A schema denotes a set of Python values. This page lists every form valgebra reads and the set it denotes. The primary notation is standard typing; compact native forms and the combinators are alternatives for the same sets.

Scalars

Schema Denotes
int every int instance
float every float instance
str every str instance
bytes every bytes instance
bool {True, False}
None {None}

The set relationships follow Python's own, exactly:

from valgebra import Validator

# bool is a subclass of int, so True and False are ints
assert Validator(int).is_valid(True)
# int does not subclass float, so an int is not a float
assert not Validator(float).is_valid(1)
assert Validator(float).is_valid(1.0)

Any versus object

object is the top of the lattice (anything): every value. Any is the gradual dynamic type — at runtime it also admits every value, but it is a distinct atom that the simplifier never rewrites, preserving "deliberately unchecked" as different from "checked: all admitted".

from typing import Any

from valgebra import Validator

assert Validator(object).is_valid(["anything", 1, None])
assert Validator(Any).is_valid(object())

Collections

Schema Denotes
list[T] lists whose every element is in T
set[T] sets whose every element is in T
frozenset[T] frozensets whose every element is in T
dict[K, V] dicts whose keys are in K and values in V
tuple[A, B] length-2 tuples with A then B
tuple[T, ...] tuples of any length, every element in T
tuple[A, B, ...] a fixed prefix A, then zero or more B (see below)
from valgebra import Validator

assert Validator(list[int]).is_valid([1, 2, 3])
assert Validator(dict[str, int]).is_valid({"a": 1})
assert Validator(tuple[int, str]).is_valid((1, "a"))
assert Validator(tuple[int, ...]).is_valid((1, 2, 3))
assert Validator(tuple[str, int, ...]).is_valid(("x", 1, 2))

Native forms

A native form exists only where standard typing cannot spell the set: the list literal carries the sequence shapes typing has no syntax for. Everything a typing annotation already expresses is written that way — set[T], not {T}; tuple[A, B], not (A, B); both literals are rejected with a message pointing to the typing spelling.

Native form Denotes
[T] list[T] — a homogeneous list (the single-element idiom)
[T, ...] list[T] — homogeneous, written with the tail marker
[A, B] a fixed-length list, matched positionally (list[A, B] is illegal typing)
[A, B, ...] a fixed prefix, then a repeated tail (see below)
{K: V} dict[K, V]
{"key": T, "key2?": T} a record (see below)
any constant c Literal[c]
from valgebra import Validator

assert Validator([int]).is_valid([1, 2])           # homogeneous list[int]
assert Validator([int, str]).is_valid([1, "a"])    # fixed-length list
assert not Validator([int, str]).is_valid([1])     # wrong length
assert Validator({str: int}).is_valid({"a": 1})    # dict[str, int]
assert Validator("active").is_valid("active")      # the literal "active"
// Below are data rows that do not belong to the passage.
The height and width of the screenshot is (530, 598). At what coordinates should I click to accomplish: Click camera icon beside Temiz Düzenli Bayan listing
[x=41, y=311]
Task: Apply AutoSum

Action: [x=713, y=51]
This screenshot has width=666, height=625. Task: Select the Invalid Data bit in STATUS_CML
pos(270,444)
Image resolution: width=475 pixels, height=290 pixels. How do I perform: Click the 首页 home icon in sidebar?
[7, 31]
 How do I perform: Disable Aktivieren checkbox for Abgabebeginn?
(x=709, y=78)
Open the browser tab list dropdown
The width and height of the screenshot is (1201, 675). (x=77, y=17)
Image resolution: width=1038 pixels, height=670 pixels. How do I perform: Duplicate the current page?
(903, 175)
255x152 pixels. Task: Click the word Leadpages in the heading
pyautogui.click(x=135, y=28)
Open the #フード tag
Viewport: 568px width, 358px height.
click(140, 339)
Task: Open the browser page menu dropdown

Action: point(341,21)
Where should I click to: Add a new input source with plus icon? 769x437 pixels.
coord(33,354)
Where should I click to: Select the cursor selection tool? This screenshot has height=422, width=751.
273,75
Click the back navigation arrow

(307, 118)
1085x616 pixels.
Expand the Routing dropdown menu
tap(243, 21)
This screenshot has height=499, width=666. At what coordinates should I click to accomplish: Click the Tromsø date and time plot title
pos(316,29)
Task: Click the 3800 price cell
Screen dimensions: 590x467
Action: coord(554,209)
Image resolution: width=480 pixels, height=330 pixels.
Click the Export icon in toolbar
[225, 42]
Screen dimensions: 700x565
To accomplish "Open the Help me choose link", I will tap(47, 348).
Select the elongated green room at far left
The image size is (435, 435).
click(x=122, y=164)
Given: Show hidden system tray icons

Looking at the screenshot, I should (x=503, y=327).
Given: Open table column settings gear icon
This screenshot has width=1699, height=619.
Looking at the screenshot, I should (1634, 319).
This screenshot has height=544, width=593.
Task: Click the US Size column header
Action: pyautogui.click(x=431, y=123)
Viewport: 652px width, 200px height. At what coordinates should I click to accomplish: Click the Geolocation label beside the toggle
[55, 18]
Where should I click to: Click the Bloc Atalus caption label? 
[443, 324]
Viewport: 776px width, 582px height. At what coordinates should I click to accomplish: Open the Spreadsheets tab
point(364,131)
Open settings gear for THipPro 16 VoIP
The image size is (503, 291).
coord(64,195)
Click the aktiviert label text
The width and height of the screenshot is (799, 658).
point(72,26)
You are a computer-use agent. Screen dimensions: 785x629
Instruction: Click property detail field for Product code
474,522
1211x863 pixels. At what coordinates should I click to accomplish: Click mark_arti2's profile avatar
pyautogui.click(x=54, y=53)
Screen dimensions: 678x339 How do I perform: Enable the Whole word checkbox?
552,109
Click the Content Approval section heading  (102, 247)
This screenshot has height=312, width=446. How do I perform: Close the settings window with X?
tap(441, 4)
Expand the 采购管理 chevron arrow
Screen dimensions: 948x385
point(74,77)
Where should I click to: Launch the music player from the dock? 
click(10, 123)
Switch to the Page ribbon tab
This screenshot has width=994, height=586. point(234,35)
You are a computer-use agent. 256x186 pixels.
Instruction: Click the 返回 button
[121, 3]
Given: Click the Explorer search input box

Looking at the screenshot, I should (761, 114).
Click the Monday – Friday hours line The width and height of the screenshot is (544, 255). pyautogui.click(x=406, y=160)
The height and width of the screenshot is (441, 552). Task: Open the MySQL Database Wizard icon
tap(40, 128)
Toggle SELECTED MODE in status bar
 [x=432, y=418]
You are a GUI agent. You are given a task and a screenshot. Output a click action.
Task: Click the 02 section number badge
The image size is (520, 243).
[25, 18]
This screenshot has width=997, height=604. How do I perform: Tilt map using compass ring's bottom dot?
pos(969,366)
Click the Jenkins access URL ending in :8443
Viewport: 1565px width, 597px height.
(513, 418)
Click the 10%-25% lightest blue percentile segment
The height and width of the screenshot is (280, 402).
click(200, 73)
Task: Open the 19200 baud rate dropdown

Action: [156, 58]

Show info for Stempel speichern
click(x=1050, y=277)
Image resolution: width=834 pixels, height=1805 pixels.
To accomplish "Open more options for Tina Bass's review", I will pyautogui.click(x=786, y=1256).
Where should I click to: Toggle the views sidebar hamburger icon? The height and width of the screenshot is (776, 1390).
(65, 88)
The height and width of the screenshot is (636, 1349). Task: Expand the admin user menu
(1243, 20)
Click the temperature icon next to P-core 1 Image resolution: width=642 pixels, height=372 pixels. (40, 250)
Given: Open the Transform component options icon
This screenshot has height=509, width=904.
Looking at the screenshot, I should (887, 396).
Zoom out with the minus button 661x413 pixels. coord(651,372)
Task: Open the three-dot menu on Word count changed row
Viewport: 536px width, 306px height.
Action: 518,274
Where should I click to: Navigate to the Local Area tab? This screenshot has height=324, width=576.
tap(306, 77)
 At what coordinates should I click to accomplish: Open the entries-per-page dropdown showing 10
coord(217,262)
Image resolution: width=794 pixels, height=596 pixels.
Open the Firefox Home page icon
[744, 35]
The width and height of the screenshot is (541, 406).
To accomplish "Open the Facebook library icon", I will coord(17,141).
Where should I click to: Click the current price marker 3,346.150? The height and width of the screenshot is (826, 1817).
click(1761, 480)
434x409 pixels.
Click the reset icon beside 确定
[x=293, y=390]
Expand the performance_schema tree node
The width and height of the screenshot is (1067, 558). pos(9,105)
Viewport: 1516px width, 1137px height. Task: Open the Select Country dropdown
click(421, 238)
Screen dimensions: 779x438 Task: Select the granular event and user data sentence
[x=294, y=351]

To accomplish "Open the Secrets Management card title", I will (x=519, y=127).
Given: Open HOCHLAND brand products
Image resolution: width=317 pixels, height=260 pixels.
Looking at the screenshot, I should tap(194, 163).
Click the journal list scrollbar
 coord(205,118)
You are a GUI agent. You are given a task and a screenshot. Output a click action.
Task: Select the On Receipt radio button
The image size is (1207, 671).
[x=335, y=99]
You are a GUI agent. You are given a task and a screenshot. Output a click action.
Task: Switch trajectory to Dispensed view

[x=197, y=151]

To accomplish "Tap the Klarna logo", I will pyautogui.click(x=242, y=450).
A fixed-length list is matched positionally: element i must satisfy the ith schema and the length must match. typing cannot spell it (list[A, B] is illegal), which is the reason the list literal carries the shape; a fixed-length tuple is the typing tuple[A, B], and the container is part of the type, so a list is never a member of the tuple form and vice versa.

Prefix and repeated tail

A sequence schema is, in general, a regular expression over element types: a fixed positional prefix followed by an optional repeated tail. A trailing ... repeats the element just before it, so [T, ...] (any number of T) is the prefix-free case. The same shape is available for tuples with tuple[A, B, ...]; the container is part of the type, so a tuple is never a member of the list form and vice versa.

Form Denotes
[A, B, ...] a list: an A, then zero or more B
[T, T, ...] a non-empty list of T (at least one)
tuple[A, B, ...] a tuple: an A, then zero or more B
from valgebra import Validator

prefixed = Validator([str, int, ...])  # a str, then zero or more ints
assert prefixed.is_valid(["x"])
assert prefixed.is_valid(["x", 1, 2])
assert not prefixed.is_valid([1])  # the prefix must be a str

non_empty = Validator([int, int, ...])  # at least one int
assert non_empty.is_valid([1])
assert not non_empty.is_valid([])

tup = Validator(tuple[str, int, ...])  # the same shape, as a tuple
assert tup.is_valid(("x", 1, 2))
assert not tup.is_valid(["x", 1, 2])  # a list is not a member of the tuple form

Literals

Literal[...] denotes a typed singleton: a value is a member iff it has the same type as the literal and is equal to it. The same-type rule keeps Literal[1], Literal[True], and Literal[1.0] distinct, even though Python's == conflates them:

from typing import Literal

from valgebra import Validator

assert Validator(Literal[1]).is_valid(1)
assert not Validator(Literal[1]).is_valid(True)
assert not Validator(Literal[1]).is_valid(1.0)

Unions and Optional

X | Y and Optional[X] denote the union of the member sets:

from typing import Optional

from valgebra import Validator

assert Validator(int | str).is_valid("x")
assert Validator(Optional[int]).is_valid(None)

Records

A dict literal with all-string keys is a record: named fields, closed by default. A required field's key must be present with a matching value; a trailing ? on the key name marks it optional. A closed record admits no key outside the declared names.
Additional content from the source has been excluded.